Given evidence at the County Durham and Darlington Coroner's Court, Mr Frost said he was going into a left-hand bend as he left the St John's Chapel, when a bike ridden by Simon McKenzie (a friend of Mr Golden) had passed close to him.

He said it "spooked" him and almost instantaneously his Yamaha R1 handlebars clipped those of Mr Golden's Honda and he fell to the ground.

Asked whether he thought he was driving too fast - at about 50mph in 60mph zone - to safely negotiate the bend, he replied: “No, it could have been done faster, in my opinion.”

Stephen Rowlands, who was travelling behind Mr McKenzie and Mr Golden, told the inquest Mr Golden was riding at around 30 to 35mph just leaving a 30mph zone.

He said: "The R1 comes around the corner at a leaning angle, slightly faster than he should have. I think that he saw Fraser, realised he was going to hit him, sat the bike up and they both connected in the handlebar area.

"I saw Mr Golden wrestling with his handlebars trying to regain control, as Mr Frost dumped his bike on the ground and was sliding towards me. I slammed on brakes as quickly as I could to avoid him hitting me."

Giving evidence earlier at the hearing in Crook, Mr McKenzie said he and Mr Golden, a colleague at Nissan, were returning from Alston when the tragedy unfolded at about 2.30pm.

Mr McKenzie, who was riding in front, said as he was taking a right hand bend on the approach to the village when two motorcycles came past him from the opposite direction "at speed".

When he looked in his rear view mirror Mr McKenzie said Mr Golden did not appear over a crest in the road he retraced his route and found him lying in the road.

Laura Taylor, who was riding behind Mr Frost, described passing Mr McKenzie, before seeing the flashing of Mr Frost's brake lights.

"The next thing he is going down the road.

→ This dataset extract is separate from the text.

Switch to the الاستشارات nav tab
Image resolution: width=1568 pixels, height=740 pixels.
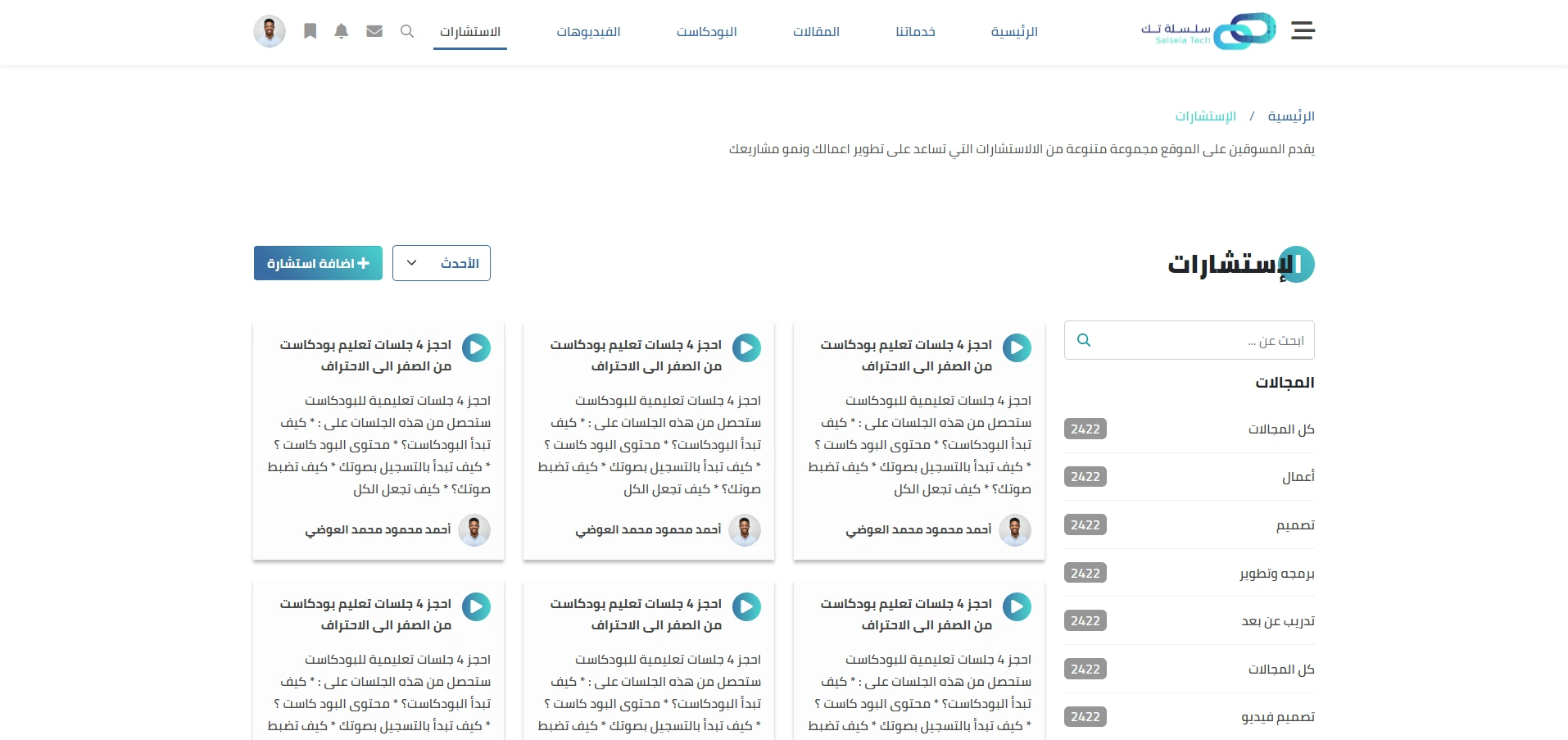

He slid down the road with his bike and then parted company from the bike and bike crossed over the lanes."

Accident investigator expert Simon Hall said in his opinion Mr Frost would have reacted at the moment he first saw Mr McKenzie, because of their proximity and the closing speeds of about 90mph.

He said: "He begins to react. His application of the brake occurs just after Mr McKenzie has passed and that is what takes him across the road."

Mr Hall said there would have been no time for Mr Frost to react to Mr Golden, and the collision had occurred at some point in the centre of the road.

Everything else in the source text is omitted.